There is a widespread view that the longer the horizon, the more investors benefit from investing in equities. Young investors, for instance, are typically advised to allocate more to equities than those whose retirement is imminent, on the grounds that equities are less risky over long horizons. A common rule of thumb is that the percentage of stock allocation should equal 100 minus an investor’s age.

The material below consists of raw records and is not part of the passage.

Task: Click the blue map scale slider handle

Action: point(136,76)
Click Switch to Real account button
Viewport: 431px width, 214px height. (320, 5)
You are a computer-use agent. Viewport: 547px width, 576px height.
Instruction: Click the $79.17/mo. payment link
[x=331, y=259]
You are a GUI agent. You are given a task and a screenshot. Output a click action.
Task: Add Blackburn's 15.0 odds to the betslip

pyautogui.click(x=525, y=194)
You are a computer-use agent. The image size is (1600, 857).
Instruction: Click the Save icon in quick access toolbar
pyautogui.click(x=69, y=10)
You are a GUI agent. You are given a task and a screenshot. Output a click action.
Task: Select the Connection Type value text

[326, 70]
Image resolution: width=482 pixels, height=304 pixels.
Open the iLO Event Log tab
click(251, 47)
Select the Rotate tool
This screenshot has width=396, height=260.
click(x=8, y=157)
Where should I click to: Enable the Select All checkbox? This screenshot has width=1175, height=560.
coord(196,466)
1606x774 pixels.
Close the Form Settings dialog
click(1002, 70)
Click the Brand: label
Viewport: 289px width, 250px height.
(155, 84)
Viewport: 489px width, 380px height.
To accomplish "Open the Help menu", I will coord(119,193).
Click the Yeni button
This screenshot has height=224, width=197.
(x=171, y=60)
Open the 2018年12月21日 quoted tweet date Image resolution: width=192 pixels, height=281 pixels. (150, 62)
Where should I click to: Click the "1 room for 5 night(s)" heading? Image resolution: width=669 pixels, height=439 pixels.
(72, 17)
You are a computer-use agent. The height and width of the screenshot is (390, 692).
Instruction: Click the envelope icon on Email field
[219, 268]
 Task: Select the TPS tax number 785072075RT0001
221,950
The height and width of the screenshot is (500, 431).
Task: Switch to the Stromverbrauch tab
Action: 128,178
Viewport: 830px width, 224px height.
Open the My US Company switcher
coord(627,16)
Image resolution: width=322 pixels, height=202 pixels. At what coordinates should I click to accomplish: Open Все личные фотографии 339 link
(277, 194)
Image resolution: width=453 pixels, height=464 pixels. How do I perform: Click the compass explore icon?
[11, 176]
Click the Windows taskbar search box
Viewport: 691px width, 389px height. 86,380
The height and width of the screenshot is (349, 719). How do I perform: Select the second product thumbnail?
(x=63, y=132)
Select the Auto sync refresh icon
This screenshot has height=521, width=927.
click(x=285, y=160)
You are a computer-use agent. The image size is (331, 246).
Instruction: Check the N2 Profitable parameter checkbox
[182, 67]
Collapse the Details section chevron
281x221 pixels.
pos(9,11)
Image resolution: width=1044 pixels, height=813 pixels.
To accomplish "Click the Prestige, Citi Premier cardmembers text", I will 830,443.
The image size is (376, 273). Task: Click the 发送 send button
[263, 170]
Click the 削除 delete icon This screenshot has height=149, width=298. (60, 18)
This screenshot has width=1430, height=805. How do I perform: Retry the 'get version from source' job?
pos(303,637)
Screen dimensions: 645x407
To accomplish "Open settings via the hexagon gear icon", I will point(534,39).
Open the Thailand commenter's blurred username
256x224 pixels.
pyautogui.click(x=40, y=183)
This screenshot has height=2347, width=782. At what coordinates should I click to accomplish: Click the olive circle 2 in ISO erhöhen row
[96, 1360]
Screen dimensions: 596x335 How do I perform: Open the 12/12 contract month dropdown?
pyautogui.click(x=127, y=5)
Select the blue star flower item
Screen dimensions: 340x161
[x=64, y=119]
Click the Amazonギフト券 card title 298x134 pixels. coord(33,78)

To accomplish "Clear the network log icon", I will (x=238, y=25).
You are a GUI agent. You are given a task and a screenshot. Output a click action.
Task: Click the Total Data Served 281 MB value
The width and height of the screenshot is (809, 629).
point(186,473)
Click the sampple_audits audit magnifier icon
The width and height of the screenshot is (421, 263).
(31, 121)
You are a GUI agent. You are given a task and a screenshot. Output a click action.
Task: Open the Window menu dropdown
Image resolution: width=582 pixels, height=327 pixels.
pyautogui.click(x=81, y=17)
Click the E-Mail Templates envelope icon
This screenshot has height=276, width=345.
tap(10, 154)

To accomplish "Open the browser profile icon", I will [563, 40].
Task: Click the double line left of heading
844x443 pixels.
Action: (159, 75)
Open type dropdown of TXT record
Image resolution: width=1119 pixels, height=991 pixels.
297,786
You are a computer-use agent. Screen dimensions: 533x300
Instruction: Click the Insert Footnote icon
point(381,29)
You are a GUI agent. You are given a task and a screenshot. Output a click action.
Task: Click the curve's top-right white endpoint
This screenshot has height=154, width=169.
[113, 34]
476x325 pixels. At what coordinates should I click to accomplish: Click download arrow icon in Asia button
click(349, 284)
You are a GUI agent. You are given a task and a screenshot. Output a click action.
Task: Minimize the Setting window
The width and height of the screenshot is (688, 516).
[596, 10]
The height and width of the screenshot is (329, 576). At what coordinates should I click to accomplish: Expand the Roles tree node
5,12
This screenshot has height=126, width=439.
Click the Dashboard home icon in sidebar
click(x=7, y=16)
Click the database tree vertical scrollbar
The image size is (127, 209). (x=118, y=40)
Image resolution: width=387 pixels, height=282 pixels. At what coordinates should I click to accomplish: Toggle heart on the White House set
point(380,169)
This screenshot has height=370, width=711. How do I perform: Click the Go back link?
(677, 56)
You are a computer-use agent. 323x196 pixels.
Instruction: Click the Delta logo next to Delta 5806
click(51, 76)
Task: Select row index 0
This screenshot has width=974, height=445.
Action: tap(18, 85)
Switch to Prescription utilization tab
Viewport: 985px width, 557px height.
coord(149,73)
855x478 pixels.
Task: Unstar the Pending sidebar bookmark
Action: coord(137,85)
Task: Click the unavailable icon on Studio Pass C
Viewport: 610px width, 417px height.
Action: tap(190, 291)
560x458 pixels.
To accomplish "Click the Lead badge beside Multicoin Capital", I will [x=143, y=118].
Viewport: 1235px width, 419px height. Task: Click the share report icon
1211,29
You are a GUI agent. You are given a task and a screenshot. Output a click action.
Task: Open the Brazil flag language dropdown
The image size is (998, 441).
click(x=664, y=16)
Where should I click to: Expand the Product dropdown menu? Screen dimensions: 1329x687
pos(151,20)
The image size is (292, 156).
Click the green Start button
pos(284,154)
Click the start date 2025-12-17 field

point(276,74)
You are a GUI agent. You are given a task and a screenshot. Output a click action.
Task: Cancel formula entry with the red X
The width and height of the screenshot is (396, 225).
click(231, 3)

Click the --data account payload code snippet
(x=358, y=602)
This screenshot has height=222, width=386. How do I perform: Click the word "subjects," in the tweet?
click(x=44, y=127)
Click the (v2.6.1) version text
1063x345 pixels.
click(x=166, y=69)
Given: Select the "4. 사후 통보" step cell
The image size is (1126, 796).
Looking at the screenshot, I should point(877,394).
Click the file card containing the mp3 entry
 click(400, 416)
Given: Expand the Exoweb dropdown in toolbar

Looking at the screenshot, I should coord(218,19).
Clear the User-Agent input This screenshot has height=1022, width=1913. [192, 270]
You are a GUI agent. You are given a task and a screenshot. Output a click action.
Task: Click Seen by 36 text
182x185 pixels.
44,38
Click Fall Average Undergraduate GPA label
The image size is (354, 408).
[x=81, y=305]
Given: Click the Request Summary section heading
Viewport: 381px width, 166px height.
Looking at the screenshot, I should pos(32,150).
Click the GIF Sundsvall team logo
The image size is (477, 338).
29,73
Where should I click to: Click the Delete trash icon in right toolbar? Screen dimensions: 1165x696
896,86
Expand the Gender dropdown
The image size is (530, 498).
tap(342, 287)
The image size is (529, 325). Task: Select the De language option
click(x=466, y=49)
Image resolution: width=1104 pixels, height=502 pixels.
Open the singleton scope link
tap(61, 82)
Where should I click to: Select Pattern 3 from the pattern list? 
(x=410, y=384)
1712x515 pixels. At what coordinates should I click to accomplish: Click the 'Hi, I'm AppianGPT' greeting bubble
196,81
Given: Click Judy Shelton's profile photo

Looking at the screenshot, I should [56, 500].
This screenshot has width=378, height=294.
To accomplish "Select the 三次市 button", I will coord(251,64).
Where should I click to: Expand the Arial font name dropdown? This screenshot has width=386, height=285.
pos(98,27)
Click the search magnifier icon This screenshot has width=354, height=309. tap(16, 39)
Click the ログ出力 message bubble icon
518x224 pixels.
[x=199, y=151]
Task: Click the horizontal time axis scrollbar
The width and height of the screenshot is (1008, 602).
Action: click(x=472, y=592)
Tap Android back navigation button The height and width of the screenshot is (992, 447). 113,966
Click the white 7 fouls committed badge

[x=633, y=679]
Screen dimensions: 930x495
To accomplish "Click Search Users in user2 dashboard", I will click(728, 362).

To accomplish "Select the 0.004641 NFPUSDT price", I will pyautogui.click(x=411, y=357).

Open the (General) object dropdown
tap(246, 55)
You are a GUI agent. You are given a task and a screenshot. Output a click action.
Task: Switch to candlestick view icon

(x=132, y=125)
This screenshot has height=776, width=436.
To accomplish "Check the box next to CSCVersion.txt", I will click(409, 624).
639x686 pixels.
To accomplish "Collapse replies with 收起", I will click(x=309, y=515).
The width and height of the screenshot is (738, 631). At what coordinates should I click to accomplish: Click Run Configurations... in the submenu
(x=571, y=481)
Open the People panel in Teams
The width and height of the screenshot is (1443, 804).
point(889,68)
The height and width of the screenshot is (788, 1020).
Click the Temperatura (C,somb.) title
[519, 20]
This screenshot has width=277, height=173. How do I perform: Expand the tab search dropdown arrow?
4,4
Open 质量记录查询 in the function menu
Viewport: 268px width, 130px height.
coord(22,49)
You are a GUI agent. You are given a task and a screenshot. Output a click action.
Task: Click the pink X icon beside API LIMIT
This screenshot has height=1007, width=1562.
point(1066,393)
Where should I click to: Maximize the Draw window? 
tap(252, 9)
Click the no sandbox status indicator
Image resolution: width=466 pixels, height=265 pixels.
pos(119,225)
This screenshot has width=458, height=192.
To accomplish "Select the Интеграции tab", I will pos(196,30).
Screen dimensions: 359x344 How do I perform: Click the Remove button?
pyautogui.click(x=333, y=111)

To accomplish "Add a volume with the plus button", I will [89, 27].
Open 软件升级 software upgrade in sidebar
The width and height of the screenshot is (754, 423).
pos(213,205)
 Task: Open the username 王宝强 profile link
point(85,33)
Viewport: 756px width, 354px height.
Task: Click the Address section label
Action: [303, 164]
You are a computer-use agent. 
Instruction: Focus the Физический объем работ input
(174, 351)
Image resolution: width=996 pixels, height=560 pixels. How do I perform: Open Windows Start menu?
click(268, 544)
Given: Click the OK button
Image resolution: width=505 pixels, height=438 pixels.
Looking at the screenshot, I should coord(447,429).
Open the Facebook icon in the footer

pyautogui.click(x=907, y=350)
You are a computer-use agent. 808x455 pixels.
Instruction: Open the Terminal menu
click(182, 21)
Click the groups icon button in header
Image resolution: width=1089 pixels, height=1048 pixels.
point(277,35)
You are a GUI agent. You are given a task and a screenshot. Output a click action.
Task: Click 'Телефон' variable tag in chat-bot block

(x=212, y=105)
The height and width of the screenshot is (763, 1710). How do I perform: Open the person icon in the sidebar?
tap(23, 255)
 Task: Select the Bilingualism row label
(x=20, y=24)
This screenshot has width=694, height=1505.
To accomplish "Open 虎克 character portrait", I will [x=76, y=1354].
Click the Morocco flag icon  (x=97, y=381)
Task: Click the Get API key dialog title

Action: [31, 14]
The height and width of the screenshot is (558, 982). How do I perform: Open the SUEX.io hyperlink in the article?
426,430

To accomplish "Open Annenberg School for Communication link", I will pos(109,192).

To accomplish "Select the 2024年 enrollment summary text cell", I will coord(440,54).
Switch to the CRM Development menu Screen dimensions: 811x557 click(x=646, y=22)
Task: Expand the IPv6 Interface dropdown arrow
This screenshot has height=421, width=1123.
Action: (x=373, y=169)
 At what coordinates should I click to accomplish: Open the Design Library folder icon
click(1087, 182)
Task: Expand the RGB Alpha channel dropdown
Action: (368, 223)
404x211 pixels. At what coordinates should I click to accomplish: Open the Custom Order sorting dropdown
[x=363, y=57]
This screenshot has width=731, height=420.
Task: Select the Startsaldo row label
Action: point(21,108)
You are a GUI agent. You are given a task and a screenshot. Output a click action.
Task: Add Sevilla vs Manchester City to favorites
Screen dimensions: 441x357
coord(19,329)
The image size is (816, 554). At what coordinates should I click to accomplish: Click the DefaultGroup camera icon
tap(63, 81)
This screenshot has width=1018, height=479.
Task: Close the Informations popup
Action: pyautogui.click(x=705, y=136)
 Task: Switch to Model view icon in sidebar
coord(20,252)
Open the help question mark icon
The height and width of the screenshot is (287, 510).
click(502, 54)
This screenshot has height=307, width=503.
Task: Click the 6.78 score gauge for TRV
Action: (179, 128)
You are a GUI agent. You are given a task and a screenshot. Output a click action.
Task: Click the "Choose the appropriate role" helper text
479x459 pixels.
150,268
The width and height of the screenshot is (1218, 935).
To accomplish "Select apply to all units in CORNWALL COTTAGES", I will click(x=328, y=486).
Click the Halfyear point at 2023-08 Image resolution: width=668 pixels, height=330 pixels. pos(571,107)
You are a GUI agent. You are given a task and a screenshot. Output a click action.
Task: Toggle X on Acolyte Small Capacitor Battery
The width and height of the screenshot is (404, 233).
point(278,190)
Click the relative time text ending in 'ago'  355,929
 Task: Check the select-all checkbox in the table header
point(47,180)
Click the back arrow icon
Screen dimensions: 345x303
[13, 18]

Some researchers claim to have found empirical evidence that equities are less risky over long horizons because of mean reversion. Mean reversion implies that the variance of stock retums does not grow linearly with time, contrary to a random walk. As a result, several authors have claimed that greater equity allocations are justified on the grormds that shortfall risk lessens as the horizon is extended.
This conclusion seems hardly justified. Previous findings of mean reversion have considered seventy years or so of U.S. data. For long-horizon retums, say ten years, this implies only seven truly independent observations, which seems insufficient to support robust conclusions about the risk of ten-year equity investments. The problem is that, with a fixed sample size, the number of efiective observations diminishes as the investment horizon lengthens. Another problem is that markets with long histories may not represent investment risk for reasons of survivorship bias.
One solution is to expand the sample by adding cross-sectional data. We describe the distribution of long-term returns for a sample of thirty countries for which we have long series of equity prices. The empirical evidence expands on the work of Jorion and Goetzmann (1999) and substantially extends results described by Dimson, Marsh, and Staunton (2002), who analyze a century of stock market returns in fifieen countries.
The results are not reassuring. We find no evidence of long-term mean reversion in the expanded data sample. Downside risk declines very little as the horizon lengthens. In addition, U.S. equities appear systematically less risky than equities of other markets.
Mean reversion is analyzed first in terms of variance ratio tests. There is no evidence of mean reversion from variance ratio tests across this sample, taking into account statistical properties of these tests. Furthermore, markets that sufiered interruption displayed mean aversion, or the opposite of mean reversion. Therefore, statistical properties such as high average retums and mean reversion may be an artifact of survival. Probabilities of losses on equities are reduced very slowly, if at all, with the horizon. In fact, shortfall measures such as value at risk (VAR) sharply increase with the horizon.
There is, however, some positive news. Diversification across assets pays. Over this century, a global stock market index would have displayed less downside risk than any single market. The conclusion is that across-country diversification is more effective than time diversification.” (HT Ben Hoskin)
All I am saying is that you should trying to keep the amount of risk you run invariant through your life. If you manage your risk only in relation of your saving, you will inevitably over-expose yourself to the periods of time went your saving are at a maximum.You really have 2 forms of wealth: your explicit wealth and your ability to earn income in the future. If you invest based only on the first you'll run too much risk when you are in your fifties most likely...Imagine you live 100 years: work from 20 to 60 and retire from 60 to 100. You always earn the same wage and save the same percentage. At 60 your saving will likely reach their maximum. Even at 20% equity, you'd be running more risk than on year 1 on 100% equity (since you'd have 40 x 20% = 8 time more equity investment).
> The diversification you get from investing mostly in equities when young is due to the fact that you tend to have less money when young.
I don't think this is correct. If you have Y dollars when you're young and X dollars when you're old, then you could always invest the Y dollars as if you were old (i.e. bond-heavy) and X-Y of the X dollars as if you were young (i.e. equity-heavy).